Was this what I looked like, too? I shoved the girl sitting on my stomach off me.

“You don’t understand. This isn’t romantic. It’s a cautionary tale. We fucked up and next time we might not be so lucky.”

“But we can’t die,” said Flossie. “Yo’ said so.”

“You’re not listening. The weretic pulled off Dudley’s head with the spine still attached—” okay, that didn’t happen, but I was trying to paint a picture “—and ate it. He ate his head. You can’t regrow limbs.”

“A head isn’t a limb,” said Maurice.

“You can’t regrow heads either. What is wrong with you people? Stop being so relaxed. Horrible things are going to happen to you.”

“But you can go back and fix things,” said Claire, which was technically true.

“No. I can’t.” I could, but admitting it would only encourage their poor attitude. “If Yuqi gets hold of me again, or if the masters find me and put a stop to my jumping around, you’ll all be dead for good. We have to get things right this time. No do-overs.”

“Yeah, but you’d find a way to get us back, right?” said Maurice, pushing his glasses up his nose. How the fuck had he held onto them when falling into the ocean?

“You don’t want to rely on me,” I said with great passion. “If I’m your best hope, you’re all fucked.” I felt I’d made a compelling argument. It fell on deaf ears.

“We can only do our best,” said Claire. “And we will. I just need ten minutes to… prepare myself.” She stood up and held out her hand.

Maurice looked at it for a second, and then jumped up and grabbed it. They walked off towards a dune.

“Oh, ah. Us too.” Flossie practically dragged Dudley off in the opposite direction.

“This is no time to go off for a shag!” I yelled after them. I fell onto my back. What kind of speedrun was this?
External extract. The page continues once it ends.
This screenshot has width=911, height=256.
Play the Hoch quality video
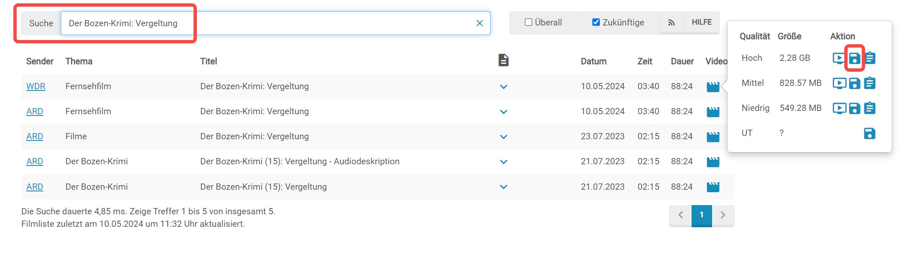(x=839, y=58)
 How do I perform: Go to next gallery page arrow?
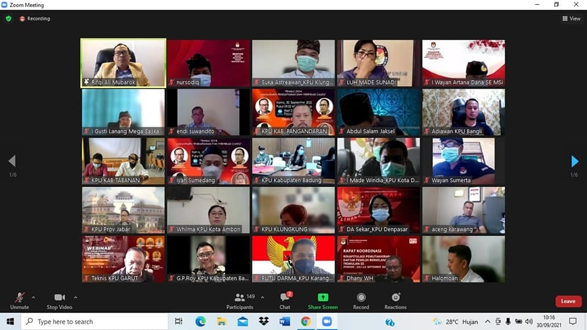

“It kind of is,” said Jenny, climbing back onto me. “We might all be killed and have our heads eaten.”

“None of you are taking this seriously,” I complained, the one proper raider surrounded by five Leeroy Jenkins.

“So, this Yuqi,” said Jenny, her voice all slippery, “she’s a girl, is she? And she’s waiting for you to wake her up like Sleeping Beauty? With a kiss?”

“Something like that,” I said. “Why? Is that a problem?”

“No, no. And she thinks you’re her man, now?”

“Not her man. More like her agent. Her operative.”

“But she thinks she owns you.”

It was warm on the beach. The breeze off the sea was moist and humid. But there was a chill in the air.

“Nobody owns me, Jenny,” I said.

She wasn’t listening to me. She sat there, straddling me like a horse, eyes staring into the middle distance. “I’d like to meet this girl. I’d like to meet her very much.”

She looked down at me like she’d just remembered I was there, and she smiled.I shivered. Definitely a chill in the air.